In the records, each line holding "screenshot" must be reported.

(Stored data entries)
[Start of section]
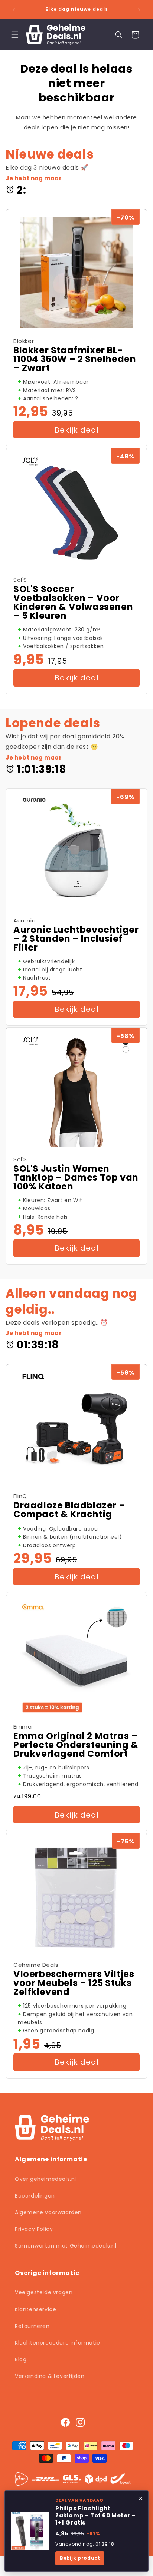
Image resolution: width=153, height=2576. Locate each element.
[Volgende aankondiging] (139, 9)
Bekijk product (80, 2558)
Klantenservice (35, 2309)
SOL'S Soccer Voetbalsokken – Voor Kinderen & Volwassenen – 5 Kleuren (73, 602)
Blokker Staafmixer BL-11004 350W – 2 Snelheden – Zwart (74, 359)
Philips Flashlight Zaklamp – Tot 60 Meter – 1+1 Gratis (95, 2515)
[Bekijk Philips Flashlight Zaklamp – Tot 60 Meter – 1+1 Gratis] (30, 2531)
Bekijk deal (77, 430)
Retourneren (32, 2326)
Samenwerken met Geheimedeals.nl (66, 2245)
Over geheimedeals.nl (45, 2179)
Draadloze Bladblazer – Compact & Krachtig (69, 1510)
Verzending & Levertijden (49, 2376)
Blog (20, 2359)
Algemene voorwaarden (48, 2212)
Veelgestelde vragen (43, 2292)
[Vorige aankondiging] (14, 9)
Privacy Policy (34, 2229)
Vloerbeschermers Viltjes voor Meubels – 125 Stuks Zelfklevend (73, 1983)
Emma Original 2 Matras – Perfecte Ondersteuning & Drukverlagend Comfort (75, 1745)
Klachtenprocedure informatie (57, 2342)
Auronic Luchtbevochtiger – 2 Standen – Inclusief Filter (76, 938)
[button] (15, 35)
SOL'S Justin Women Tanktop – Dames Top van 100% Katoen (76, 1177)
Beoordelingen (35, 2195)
[End of section]
[Start of section]
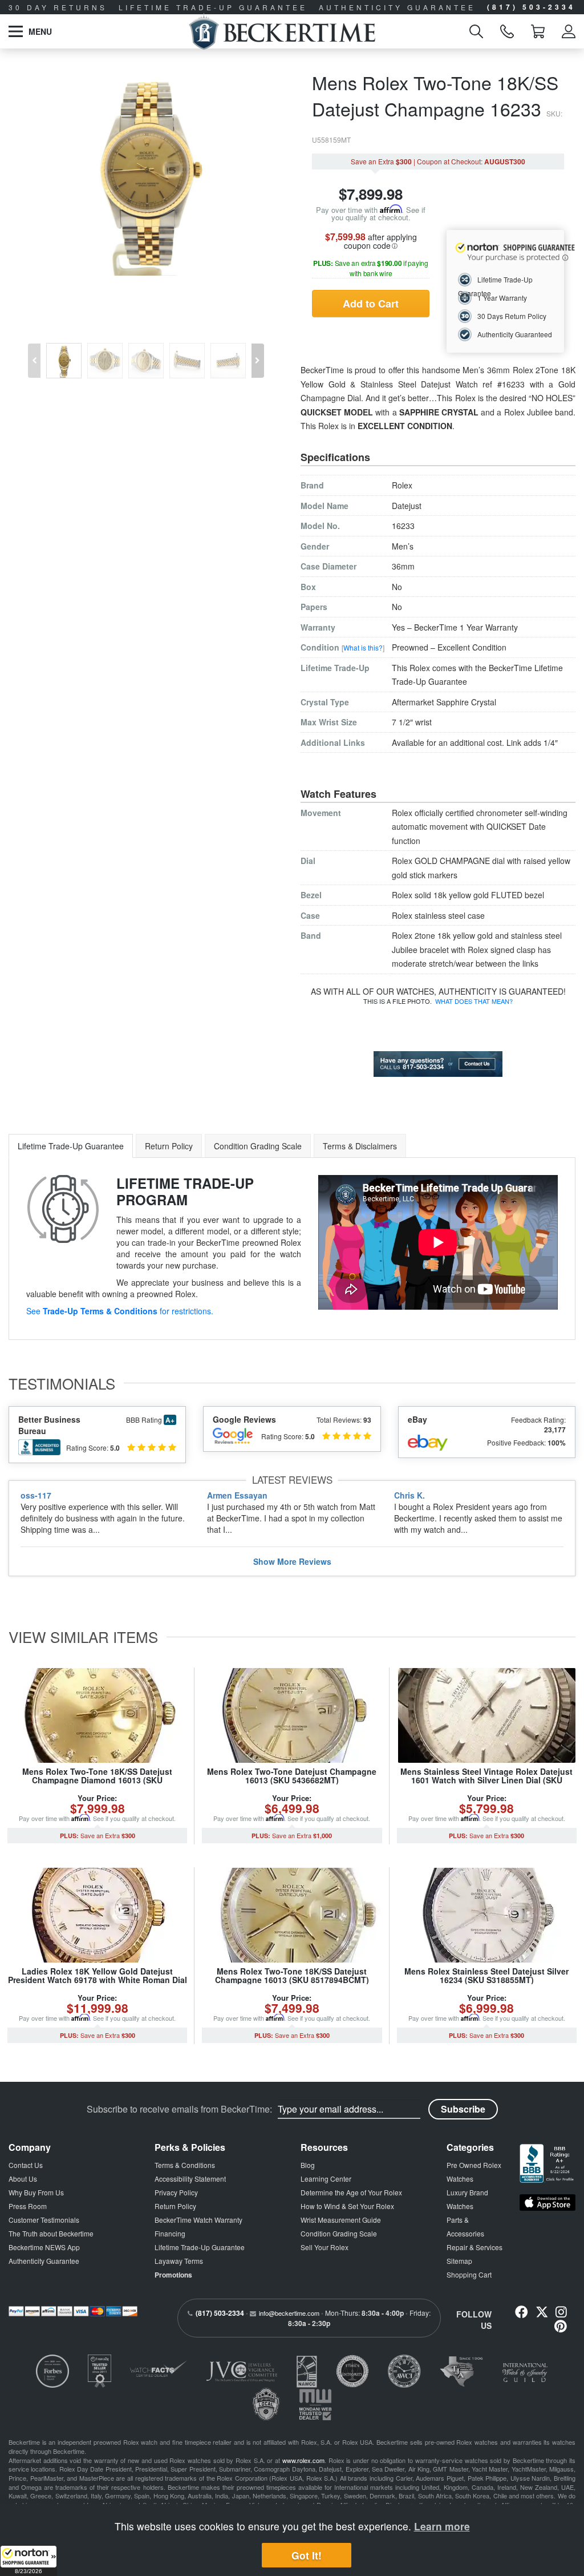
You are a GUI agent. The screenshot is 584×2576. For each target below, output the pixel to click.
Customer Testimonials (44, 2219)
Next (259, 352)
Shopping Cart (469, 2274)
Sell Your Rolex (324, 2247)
[End of section]
[Start of section]
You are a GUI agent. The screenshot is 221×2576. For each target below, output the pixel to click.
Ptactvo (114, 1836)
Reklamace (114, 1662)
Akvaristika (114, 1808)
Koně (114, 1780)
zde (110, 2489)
[End of section]
• RESPONSE AREA:
You are a GUI agent. The screenshot is 584×2576. For each target below, output the pixel to click.
You are a GUI agent. The screenshot is 221×2576. For each target below, output the pixel to click.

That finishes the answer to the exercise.